More questions than answers. What’s a ‘fern-harvest’? Are wasps ‘impudent’ or privileged? Does kneeling together really do ‘no harm’? How to wear ‘pomegranate flowers’? And when (at last) might we listen alertly to speeches on ‘capital and labour and labour and capital’?
Author: Sue Hall Pyke
Claire-Louise Bennett 2015 Pond (Picador)
Nails, like me/us, sullied with scrabbling from those ‘dank and wretched’ (17) ditches that life creates. The expressiveness of jam stains, soaring shifts in syntax. I am the protagonist’s friend, I put my loving hand on this book, declare myself ‘ensorcelled’ (151).
Dinesh Wadiwel 2015 The War Against Animals (Brill)
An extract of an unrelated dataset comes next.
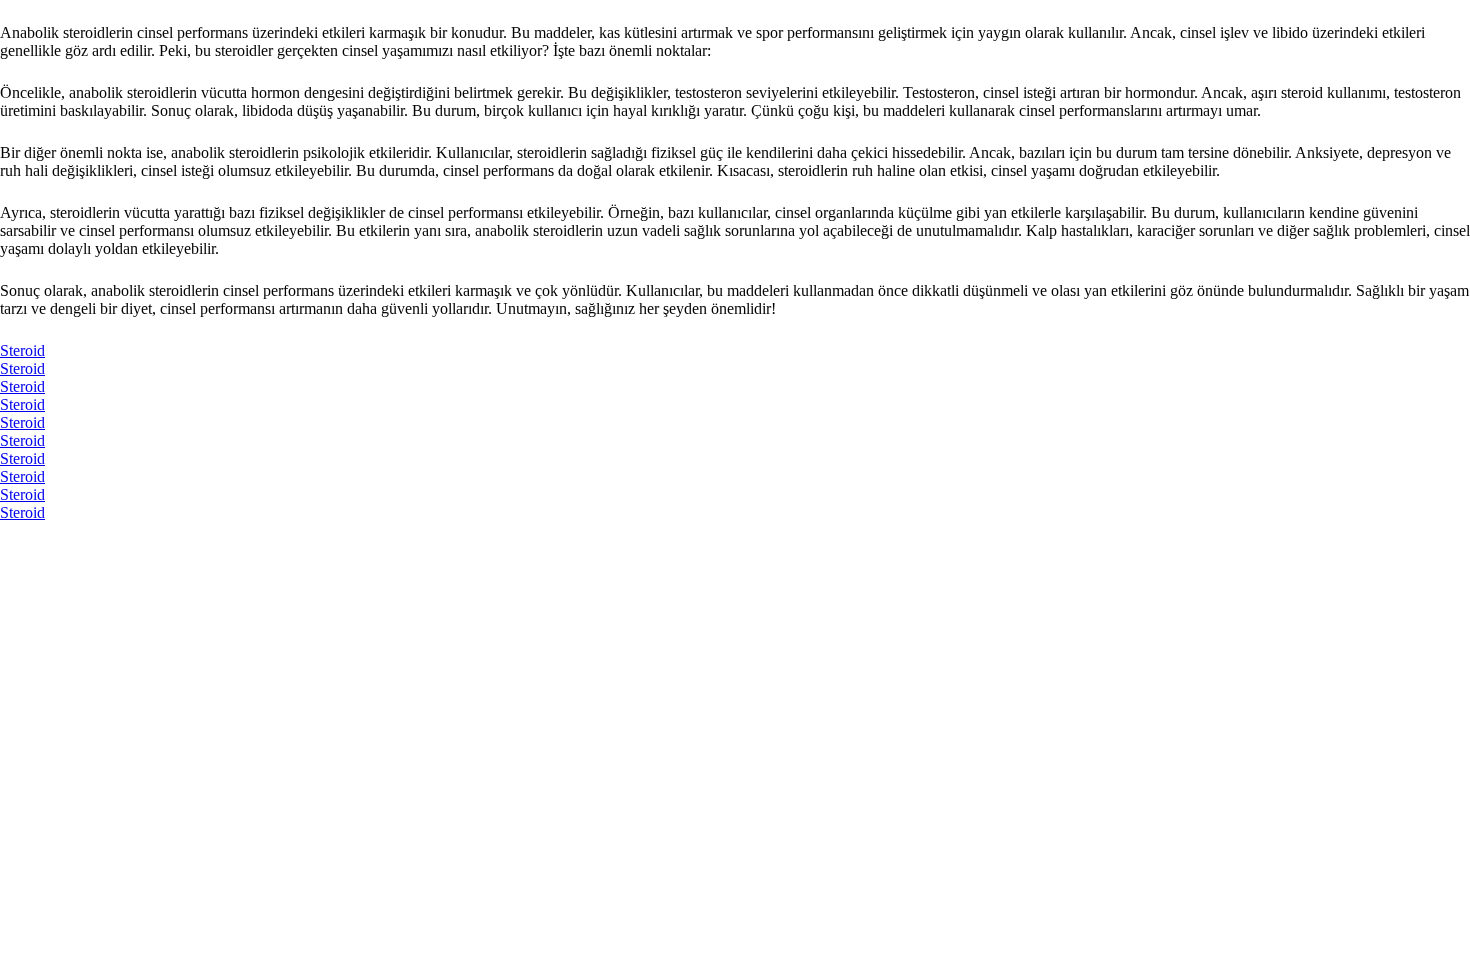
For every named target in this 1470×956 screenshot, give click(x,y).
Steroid (22, 350)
Political grace, comprehensively argued, to the songbook of Derrida, Foucault and Girard. Harmony with Adams, descant with Haraway. Depicts nonhuman resistance in prose that weeps. Inspired call for a move beyond sacrificial eating. A day of truce from killability, following Andrea Dworkin.
Pecking (new) order
Joy Williams 2016 Ninety-Nine Stories of God (Tin House Books)
99 titles a poem. 99 short furious flashes of fiction. Truths. 49. “One should not define God in human language” but rather descend “ever deeper into the darkness of unknowing.” Then 73’s divine that stays away from the lonely world of humans.
Kim Mahood 2016 Position Doubtful (Scribe)
Relational growth that illuminates ‘different levels of light’ and ‘dimensions’ (30) through the artworking of Australia’s first people in ‘an unstable world where the only thing you can definitively claim as your own is the country in which you were born’ (97).
Jean-François Lyotard 1991 The Inhuman: Reflections on Time (Polity Press)
An appreciation of synchrony and the necessity and treachery of witness beyond the ‘great monad’ of capital (69). The transformative energy of matter, in all ‘families’, including ‘mechanical, calorific, electrical, chemical, rays, nuclear’ and perhaps ‘spiritual’ (36). The matter of humans included.
Ali Smith 1991 Hotel World (Penguin)
Ghost story for these times. ‘Woooo-oooooh.’ Extractions from the numismatics of capital. ‘Remember you must live …most love…mist leaf’ (30, 237). Life is exchange. I reluctantly close the borrowed hard cover, with joy find a copy at an opshop within the month.
Richard Kerridge 2014 Cold Blood (Chatto and Windus)
Man-boy scouting anthropomorphism as a form of understanding the shared self within the newt, the toad, the snake. In uncanny pond magnetics the slimy scale of nonhuman othering. Our self hurts like the clipping of a toe in the name of science.
Han Kang 2016 The Vegetarian (Hogarth)
The brutality of meat as family, covered in the beauty of flowers, of stubborn trees. This in a patriarchal hot house that scorches life to death. Perhaps ‘this, finally, might help you understand what the nation really was’ (201). The book closes.
Carrie Tiffany 2012 Mateship with Birds (Picador)
No explicit mention of a hurting colonised land. That story is told by kookaburras. Their busy singularity. They kill a snake as a team. Use their beaks to pulverize a rat in its skin until it’s ready to eat. I mourn Tiny.